US-Pass: Uncle Sam greift bei Doppelbürgern zu

Benjamin Weinmann

Benjamin Weinmann ist Redaktor bei der Zeitung «Schweiz am Sonntag».


Samstag, 20. September 2014 23:28


Aufgeben der Staatsangehörigkeit ist fünfmal teurer als zuvor.

Hunderte von Amerikanern, die in der Schweiz leben, geben ihren Pass ab, um vor den Fängen des US-Fiskus zu flüchten. Die Gebühr für diesen Prozess ist vor einigen Tagen massiv angestiegen. Neu verlangt die Botschaft in Bern 2350 Dollar statt wie bis anhin 450 Dollar.

Grund für die Fahnenflucht der Exil-Amerikaner ist die harte Steuerpolitik der US-Regierung, die versucht, Steuerhinterziehern den Garaus zu machen. Seit Inkrafttreten des Steuerabkommens Fatca meiden zudem Schweizer Banken amerikanische Kunden, um selbst nicht in die Mühlen der US-Justiz zu geraten.

Laut einer Studie der Devere Group, einer weltweit tätigen Vermögensverwalterin, erwägen 79 Prozent der Ausland-Amerikaner, ihren Pass abzugeben – deutlich mehr als im Jahr zuvor.

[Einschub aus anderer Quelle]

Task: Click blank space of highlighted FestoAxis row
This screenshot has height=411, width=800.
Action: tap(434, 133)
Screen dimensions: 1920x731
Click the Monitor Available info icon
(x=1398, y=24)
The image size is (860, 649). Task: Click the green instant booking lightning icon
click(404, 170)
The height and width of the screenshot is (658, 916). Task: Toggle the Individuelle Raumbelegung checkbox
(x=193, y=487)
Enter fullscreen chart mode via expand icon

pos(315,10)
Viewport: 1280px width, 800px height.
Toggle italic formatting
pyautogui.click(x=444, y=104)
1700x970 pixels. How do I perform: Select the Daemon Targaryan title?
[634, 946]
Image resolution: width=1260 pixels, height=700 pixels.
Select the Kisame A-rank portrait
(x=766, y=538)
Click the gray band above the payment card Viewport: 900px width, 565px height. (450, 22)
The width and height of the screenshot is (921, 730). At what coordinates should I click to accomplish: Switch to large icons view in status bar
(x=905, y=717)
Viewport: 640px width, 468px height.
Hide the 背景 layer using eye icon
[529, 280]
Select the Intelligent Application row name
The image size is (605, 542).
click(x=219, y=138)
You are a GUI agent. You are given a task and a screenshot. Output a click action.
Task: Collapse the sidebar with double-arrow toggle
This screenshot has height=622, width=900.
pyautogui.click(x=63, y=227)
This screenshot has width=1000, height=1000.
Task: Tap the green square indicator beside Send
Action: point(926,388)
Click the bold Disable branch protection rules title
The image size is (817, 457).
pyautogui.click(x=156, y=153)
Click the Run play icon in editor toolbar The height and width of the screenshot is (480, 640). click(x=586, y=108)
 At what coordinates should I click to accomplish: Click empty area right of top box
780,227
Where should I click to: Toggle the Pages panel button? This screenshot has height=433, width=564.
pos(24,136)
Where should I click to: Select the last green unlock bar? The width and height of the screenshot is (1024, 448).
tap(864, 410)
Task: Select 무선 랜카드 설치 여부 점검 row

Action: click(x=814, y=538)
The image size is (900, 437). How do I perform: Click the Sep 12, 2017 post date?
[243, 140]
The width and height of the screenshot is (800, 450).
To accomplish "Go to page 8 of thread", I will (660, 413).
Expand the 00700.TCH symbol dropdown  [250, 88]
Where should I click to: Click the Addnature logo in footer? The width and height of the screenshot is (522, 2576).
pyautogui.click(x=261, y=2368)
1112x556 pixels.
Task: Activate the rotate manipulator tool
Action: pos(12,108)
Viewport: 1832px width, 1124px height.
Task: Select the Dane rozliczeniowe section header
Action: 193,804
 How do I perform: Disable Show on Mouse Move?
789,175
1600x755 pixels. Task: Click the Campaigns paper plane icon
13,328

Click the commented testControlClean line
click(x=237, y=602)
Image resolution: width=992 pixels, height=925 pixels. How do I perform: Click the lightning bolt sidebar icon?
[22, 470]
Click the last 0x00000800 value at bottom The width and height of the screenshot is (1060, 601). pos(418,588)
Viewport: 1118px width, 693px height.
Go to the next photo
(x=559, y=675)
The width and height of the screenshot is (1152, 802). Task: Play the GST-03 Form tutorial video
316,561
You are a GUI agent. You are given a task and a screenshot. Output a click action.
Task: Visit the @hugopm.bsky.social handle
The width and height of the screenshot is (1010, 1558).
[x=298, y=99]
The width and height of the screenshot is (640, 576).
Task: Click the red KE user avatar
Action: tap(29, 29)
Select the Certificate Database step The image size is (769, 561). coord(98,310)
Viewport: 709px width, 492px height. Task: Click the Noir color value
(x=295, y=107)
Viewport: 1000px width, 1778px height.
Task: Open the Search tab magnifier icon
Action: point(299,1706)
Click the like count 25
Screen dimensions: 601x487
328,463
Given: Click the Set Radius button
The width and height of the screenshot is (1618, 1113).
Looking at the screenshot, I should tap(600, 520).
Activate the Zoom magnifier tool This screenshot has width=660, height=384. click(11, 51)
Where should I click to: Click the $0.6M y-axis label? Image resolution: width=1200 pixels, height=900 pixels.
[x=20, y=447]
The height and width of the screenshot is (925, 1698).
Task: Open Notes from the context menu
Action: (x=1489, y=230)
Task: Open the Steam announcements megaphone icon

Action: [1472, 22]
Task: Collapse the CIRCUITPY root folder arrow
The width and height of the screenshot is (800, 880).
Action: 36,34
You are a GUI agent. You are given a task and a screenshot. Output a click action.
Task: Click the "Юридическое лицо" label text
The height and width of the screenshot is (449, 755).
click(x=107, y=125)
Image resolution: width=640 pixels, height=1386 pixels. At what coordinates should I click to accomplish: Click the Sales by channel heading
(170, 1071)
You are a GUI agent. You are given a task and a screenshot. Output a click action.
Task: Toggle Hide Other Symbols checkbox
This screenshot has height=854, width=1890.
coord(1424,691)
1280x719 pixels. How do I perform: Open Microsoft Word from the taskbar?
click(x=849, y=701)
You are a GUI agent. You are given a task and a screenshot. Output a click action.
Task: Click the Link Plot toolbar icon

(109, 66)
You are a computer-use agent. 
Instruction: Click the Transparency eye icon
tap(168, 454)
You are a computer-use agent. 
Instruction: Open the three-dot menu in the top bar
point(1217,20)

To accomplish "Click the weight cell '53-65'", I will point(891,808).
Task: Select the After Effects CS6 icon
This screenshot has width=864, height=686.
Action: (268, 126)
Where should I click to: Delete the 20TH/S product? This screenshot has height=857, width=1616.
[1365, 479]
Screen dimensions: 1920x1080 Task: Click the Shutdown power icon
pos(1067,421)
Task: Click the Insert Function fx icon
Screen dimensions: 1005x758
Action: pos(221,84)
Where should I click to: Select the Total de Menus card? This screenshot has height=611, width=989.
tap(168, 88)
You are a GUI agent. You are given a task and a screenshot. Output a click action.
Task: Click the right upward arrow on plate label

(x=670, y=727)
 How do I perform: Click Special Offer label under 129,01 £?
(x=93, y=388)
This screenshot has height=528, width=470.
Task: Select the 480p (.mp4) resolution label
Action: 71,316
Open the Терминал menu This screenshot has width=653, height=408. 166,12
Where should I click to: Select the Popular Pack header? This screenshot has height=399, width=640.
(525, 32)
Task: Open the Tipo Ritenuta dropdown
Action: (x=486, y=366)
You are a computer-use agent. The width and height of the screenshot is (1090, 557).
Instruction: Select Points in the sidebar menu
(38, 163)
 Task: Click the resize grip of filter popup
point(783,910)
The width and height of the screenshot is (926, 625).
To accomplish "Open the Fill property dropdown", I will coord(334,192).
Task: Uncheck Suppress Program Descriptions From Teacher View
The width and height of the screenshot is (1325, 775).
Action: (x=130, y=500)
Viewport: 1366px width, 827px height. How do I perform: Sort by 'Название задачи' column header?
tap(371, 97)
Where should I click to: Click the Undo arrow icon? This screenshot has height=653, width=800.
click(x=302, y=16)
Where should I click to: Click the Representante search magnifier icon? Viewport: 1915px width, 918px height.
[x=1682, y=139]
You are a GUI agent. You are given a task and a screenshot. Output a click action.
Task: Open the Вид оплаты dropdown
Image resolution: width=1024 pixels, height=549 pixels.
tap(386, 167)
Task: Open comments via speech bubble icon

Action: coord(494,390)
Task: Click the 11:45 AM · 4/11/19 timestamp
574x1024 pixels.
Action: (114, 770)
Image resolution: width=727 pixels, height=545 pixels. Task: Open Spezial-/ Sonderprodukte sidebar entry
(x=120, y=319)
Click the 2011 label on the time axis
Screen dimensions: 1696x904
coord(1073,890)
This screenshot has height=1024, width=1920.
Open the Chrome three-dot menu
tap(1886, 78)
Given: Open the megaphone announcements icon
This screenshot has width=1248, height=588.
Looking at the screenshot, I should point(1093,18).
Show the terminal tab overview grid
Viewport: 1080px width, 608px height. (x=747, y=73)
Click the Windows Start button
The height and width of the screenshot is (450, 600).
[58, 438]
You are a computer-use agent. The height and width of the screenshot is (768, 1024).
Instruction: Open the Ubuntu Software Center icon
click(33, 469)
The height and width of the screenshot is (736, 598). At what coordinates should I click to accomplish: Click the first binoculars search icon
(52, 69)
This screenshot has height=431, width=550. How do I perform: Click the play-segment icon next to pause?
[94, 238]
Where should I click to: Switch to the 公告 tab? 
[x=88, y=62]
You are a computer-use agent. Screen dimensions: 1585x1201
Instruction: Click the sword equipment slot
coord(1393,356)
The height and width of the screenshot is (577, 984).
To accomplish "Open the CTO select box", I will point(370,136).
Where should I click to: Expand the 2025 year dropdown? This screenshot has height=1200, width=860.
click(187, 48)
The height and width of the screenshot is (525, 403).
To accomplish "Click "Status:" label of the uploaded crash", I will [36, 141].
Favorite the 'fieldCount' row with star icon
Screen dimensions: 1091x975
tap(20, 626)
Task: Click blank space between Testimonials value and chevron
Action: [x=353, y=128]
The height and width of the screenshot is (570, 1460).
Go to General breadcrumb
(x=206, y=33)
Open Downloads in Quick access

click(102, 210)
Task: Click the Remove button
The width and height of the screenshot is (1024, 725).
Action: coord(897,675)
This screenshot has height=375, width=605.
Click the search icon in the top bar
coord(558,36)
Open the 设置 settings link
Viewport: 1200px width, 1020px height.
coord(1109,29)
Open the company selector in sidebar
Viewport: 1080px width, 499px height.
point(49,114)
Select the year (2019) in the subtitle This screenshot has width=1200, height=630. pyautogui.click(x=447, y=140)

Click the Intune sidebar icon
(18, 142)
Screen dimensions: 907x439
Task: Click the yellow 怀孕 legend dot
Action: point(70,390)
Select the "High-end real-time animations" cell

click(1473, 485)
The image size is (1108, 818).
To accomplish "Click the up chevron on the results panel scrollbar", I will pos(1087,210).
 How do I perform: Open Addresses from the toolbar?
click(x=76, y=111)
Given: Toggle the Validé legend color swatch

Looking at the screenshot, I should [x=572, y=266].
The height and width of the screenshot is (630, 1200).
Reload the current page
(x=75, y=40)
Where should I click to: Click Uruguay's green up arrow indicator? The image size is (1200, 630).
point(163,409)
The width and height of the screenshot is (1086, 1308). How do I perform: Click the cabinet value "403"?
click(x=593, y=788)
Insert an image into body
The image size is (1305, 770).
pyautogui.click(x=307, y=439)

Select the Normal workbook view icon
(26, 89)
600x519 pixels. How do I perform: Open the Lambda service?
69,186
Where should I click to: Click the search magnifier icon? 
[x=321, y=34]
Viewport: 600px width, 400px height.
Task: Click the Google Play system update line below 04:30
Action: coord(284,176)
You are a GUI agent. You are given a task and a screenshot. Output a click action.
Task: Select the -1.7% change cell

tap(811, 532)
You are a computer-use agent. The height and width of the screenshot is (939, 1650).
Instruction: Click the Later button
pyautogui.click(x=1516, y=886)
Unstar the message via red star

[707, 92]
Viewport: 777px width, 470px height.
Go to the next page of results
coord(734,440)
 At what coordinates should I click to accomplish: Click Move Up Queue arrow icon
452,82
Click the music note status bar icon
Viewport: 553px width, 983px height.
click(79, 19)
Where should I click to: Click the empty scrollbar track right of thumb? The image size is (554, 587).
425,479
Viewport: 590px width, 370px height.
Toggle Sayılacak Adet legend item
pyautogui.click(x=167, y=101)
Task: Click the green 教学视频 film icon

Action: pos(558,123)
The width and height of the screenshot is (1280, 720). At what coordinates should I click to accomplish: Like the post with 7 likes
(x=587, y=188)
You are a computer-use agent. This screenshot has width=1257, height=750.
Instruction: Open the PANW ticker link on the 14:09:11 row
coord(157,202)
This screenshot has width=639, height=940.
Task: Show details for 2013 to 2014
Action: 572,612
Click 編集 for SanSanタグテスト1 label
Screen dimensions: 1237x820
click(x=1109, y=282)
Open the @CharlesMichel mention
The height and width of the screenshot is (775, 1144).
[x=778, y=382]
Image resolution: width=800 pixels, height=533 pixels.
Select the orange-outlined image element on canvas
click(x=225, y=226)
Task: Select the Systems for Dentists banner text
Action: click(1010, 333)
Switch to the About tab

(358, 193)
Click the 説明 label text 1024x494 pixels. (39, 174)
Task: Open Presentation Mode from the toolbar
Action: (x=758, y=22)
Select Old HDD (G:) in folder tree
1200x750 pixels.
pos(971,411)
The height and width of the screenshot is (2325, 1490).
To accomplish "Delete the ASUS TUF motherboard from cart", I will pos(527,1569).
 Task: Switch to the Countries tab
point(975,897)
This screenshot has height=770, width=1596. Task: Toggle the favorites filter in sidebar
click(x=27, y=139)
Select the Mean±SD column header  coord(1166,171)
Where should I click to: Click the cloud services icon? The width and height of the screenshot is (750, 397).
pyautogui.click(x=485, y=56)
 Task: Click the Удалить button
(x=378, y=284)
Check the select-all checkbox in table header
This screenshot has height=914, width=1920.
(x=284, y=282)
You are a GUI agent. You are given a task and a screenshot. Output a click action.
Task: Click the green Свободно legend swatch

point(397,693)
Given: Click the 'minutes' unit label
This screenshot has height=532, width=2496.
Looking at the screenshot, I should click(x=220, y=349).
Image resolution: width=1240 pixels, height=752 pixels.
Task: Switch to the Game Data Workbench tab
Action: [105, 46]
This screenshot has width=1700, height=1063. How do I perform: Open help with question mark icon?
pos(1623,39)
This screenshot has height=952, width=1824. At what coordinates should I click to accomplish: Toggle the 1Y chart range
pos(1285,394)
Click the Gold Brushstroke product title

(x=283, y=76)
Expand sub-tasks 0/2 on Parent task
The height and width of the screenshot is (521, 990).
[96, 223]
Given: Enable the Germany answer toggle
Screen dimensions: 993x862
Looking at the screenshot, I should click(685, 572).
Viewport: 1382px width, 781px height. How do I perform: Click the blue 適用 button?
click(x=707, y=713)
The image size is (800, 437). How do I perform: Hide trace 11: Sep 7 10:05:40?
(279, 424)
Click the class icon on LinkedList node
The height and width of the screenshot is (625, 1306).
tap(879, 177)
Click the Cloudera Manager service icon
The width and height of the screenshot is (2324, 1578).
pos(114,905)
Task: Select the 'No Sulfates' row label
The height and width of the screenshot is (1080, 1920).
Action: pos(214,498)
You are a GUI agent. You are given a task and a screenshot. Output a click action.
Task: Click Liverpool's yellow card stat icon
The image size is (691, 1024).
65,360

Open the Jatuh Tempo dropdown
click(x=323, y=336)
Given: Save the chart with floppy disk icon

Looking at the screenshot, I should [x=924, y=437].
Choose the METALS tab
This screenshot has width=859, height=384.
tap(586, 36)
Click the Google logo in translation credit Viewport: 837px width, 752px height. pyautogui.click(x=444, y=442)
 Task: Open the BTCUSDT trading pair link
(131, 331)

Vereinigungen von Ausland-Amerikanern führen in der Schweiz sogenannte Townhall Meetings durch, um sich über ihre missliche Situation auszutauschen. «Die Leute sind verzweifelt und frustriert», sagt Ronald Banks von der Organisation American Citizens Abroad. «Die Gebühr für die Pass-Abgabe ist für viele Leute die geringste Sorge, sollten sie ihre Steuerpflicht versäumt haben», sagt Steuerberater Daniel Hyde. «Es drohen massive Bussen.»